Pour qu’une région soit fidèle à sa vocation d’outil de régionalisation avancée, il faut trois choses :
-Les élus doivent être à la hauteur des attentes des Marocains;
-Les ressources humaines des régions doivent s’acquitter des grands chantiers qu’ils mènent;
-Les ressources financières doivent être au rendez-vous mais les possibilités sont grandes eu égard aux posibilités ouvertes par la régionalisation avancée.
Nous avons des gens de grande valeur comme Ahmed Akhchichine, Mustapha Bakkoury ou Ilyas El Omari qui ont des compétences et de l’expérience pour s’acquitter de leur mission de gestionnaire.
Nous avons l’intention de constituer un modèle innovant en termes de programme dans des régions qui vont devenir un élément incontournable du développement national.
Nous créerons la différence en nous attaquant de manière efficiente à des chantiers qui étaient auparavant du seul ressort du gouvernement (santé, éducation, infrastructure …).
Nos présidents de région et leurs équipes deviendront un exemple à suivre car désormais, c’est l’intérêt général et non particulier qui primera sur toute autre considération.
-En un an, pensez vous pouvoir convaincre les électeurs de vous suivre aux législatives de 2016?
-Nous avons grand espoir car les gens qui vous voient construire sur des bases solides, ont confiance. Quand vous construisez une maison, vous commencez par les fondations et si elles sont solides, vous pouvez même édifier un gratte-ciel. En politique, c’est le même principe.
Dans les régions que nous administrerons, l’ouverture sur la jeunesse, les acteurs économiques, la société civile et même sur les autres partis politiques sera la règle.
Si tout cela est au rendez-vous, les citoyens retrouverons confiance dans leurs élus et dans la politique en général. En un an, nous avons le temps d’initier de grands projets structurants.
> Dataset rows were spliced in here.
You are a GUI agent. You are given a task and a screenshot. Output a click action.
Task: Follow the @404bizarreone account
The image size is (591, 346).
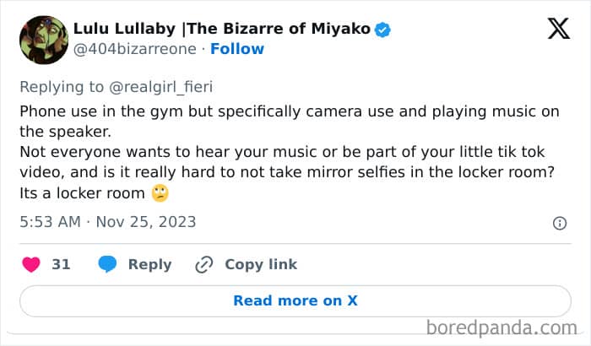tap(237, 49)

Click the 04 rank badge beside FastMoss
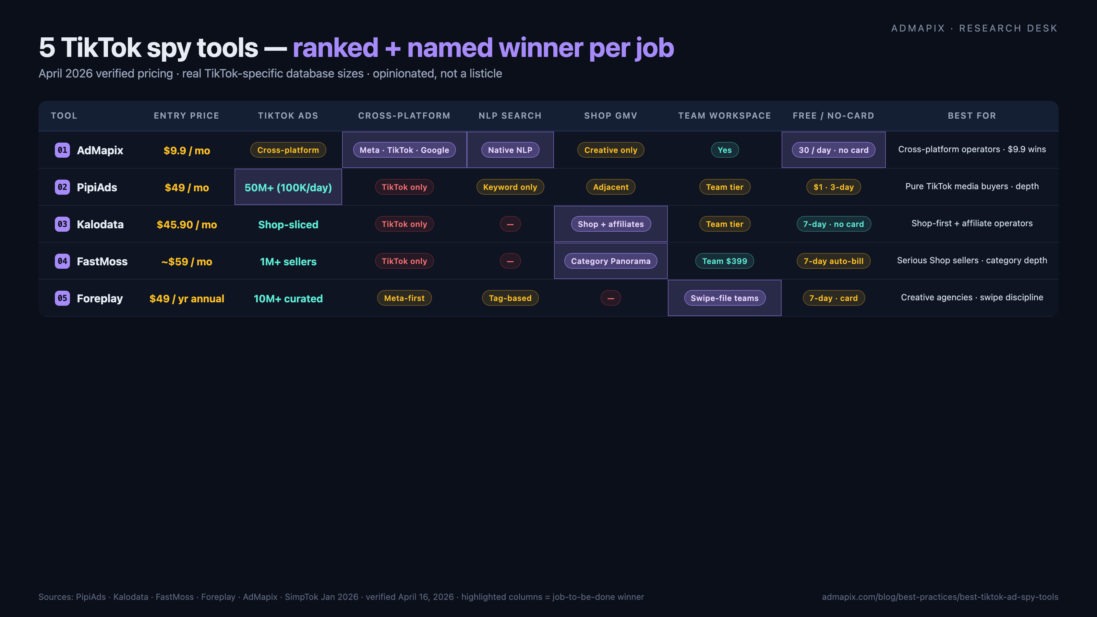(x=62, y=261)
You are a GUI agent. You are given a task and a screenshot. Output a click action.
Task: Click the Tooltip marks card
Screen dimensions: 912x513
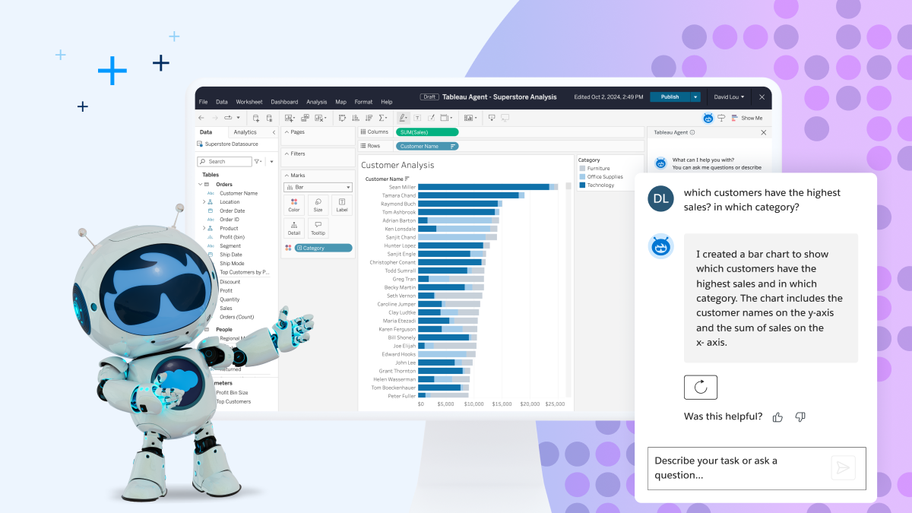coord(318,228)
-Pensez-vous que le PAM reste l’alternative au PJD qui a beaucoup progressé dans les urnes?
-L’avancée de ce parti est relative car l’on se réfère aux résultats des dernières élections, nous sommes premiers. Nous avons gagné 5 régions sur 12 et comme en 2009, nous sommes classés vainqueur au niveau régional et communal. Nous avons gardé l’essentiel de nos conseils communaux.
Le progrès électoral du PJD est la simple résultante de l’hémorragie d’électeurs qu’ont connue les autres partis eu égard aux chiffres, ceux qui ont voté pour le PJD ne viennent absolument pas de nos électeurs qui ont fait preuve de fidélité à notre égard.
-Vous avez quand même perdu de grandes mairies comme Tanger, Marrakech au profit du PJD?
-Le problème ne se pose pas de cette manière, le PJD a simplement profité de l’effritement du score de nos alliés, ce qui ne nous a pas permis de renouveler des alliances concluantes. Ils ne nous ont donc pas battus directement.
Les faibles résultats des partis de l’opposition ont malheureusement impacté de manière positive les scores du PJD qui passe à tort pour le grand gagnant. Le PAM n’a reculé nulle part, je vous rappelle qu’en 2009, nous avions 6.000 élus et qu’aujourd’hui nous en avons récolté 6.650.
-Le PAM conservera-t-il cet avantage en 2016?
-Nous avons comme objectif d’asseoir notre place honorable dans le paysage politique mais refusons de nous positionner en futur vainqueur car ce qui compte, c’est les faits et pas les promesses.
Pour ne pas décevoir ceux qui ont voté pour nous, nous effectuerons un contrôle strict et ponctuel du travail de nos élus dans les régions et les communes dirigées par notre parti.
Capitalisant sur nos valeurs de démocratie, de priorité au peuple et de modernité, nous allons à travers ces mandats communaux et régionaux prouver que le PAM travaille pour l’intérêt général.